Hopefully that was palaeontologist-speak for ‘dinosaur’.

That helped motivate her as the hours passed and teams of them spread out over parallel search vectors and combed the desert floor, literally, for anything of note. At first the pressure of not knowing what might be ‘of note’ and missing something significant crippled her, but as hours passed with
no one calling for professional opinions Shirley relaxed and let herself just drift, eyes firmly down, looking for anything that just didn’t look quite right.

It gave her lots of time to glance at Hayden one vector over and worry about what was wrong with him.

He’d barely spoken to her the entire drive out here. Lots of smiles—carefully neutral and thin—but not a whole lot of substance. And they never reached his eyes.
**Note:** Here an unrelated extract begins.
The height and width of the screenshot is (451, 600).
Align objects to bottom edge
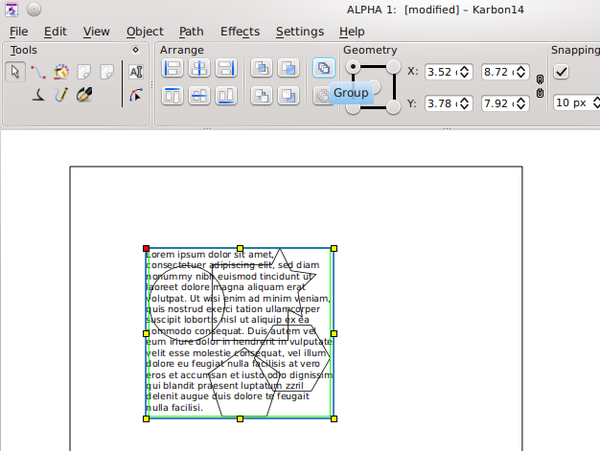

She’d surveyed the past few days in the same way they surveyed the ancient cave floor, segment by segment with a mind for the smallest out-of-place detail. He’d been fine for the first two days, as chatty as Hayden ever got, and focused on the stories told by the museum team of their past trips.

But come the dawn of day three and he had become a different man altogether, distracted, uncommunicative, hollow.

Anxiety burbled close to the surface. Why was her go-to response to assume something was wrong? That
she’d
done something wrong? Perhaps he had some kind of threshold for living rough and he’d reached it. Or three days was too much living out of tins and gas cooker coffee. Maybe he was more accustomed to finer comforts than he’d realised.

Those were all much better options than the lingering concern that it might be her.

Or
them.

‘Nothing?’ she asked, loud enough that he could hear.

He glanced up. Shook his head. Then went back to studying the earth. Clearly still distracted.

She swallowed the little hurt and the frown and redoubled her efforts on the earth as she walked forward at a speed akin to continental drift.

Rock. Tussock. Earth. Rock. Earth. Bone … She stopped and bent lower, examined it. Nope—too bleached and surface dwelling for something older than a year. That much she had picked up from the professionals.

Tussock. Earth. Rock. Odd-shaped rock …

She paused again, bent. Gently dusted some dirt away from the edge of this particular rock. Rocks, she’d discovered, tended to be roundish or sharpish. A sharp rock with rounded bits in it was noteworthy. A rounded rock with a sharp bit in it—like this one—was equally interesting.

‘Eric?’

She called their floating expert over. He finished marking a site several vectors away and jogged over to her. ‘Whatcha got?’

She pointed to her feet. ‘Weird rock.’

‘Excellent,’ he murmured, forgetting her presence already. ‘We love weird.’

He dropped a circular frame around the rock and stabbed a small red flag into the earth nearby. He pulled out a sand sieve and started to trowel the dirt around the rock into it, shaking the balance free off to one side.

Her job was to continue onwards.

She glanced up and caught Hayden’s sideways look. He returned his gaze to the earth.

‘Is everything okay?’ she suddenly asked, surprising herself as she started forward again.

‘Yep.’ He raised his eyebrows. ‘Good.’

‘Hayden, you’re way too surly a human being to pull off a convincing “chipper”.’

He paused to stare intently at the dirt and Shirley got the feeling it was faked. He struggled with something.

‘This is our last list item together.’

Her heart emulsified into soggy goo. That he was keeping track. And that he cared. ‘Yeah, it is. I didn’t think you were aware of it.’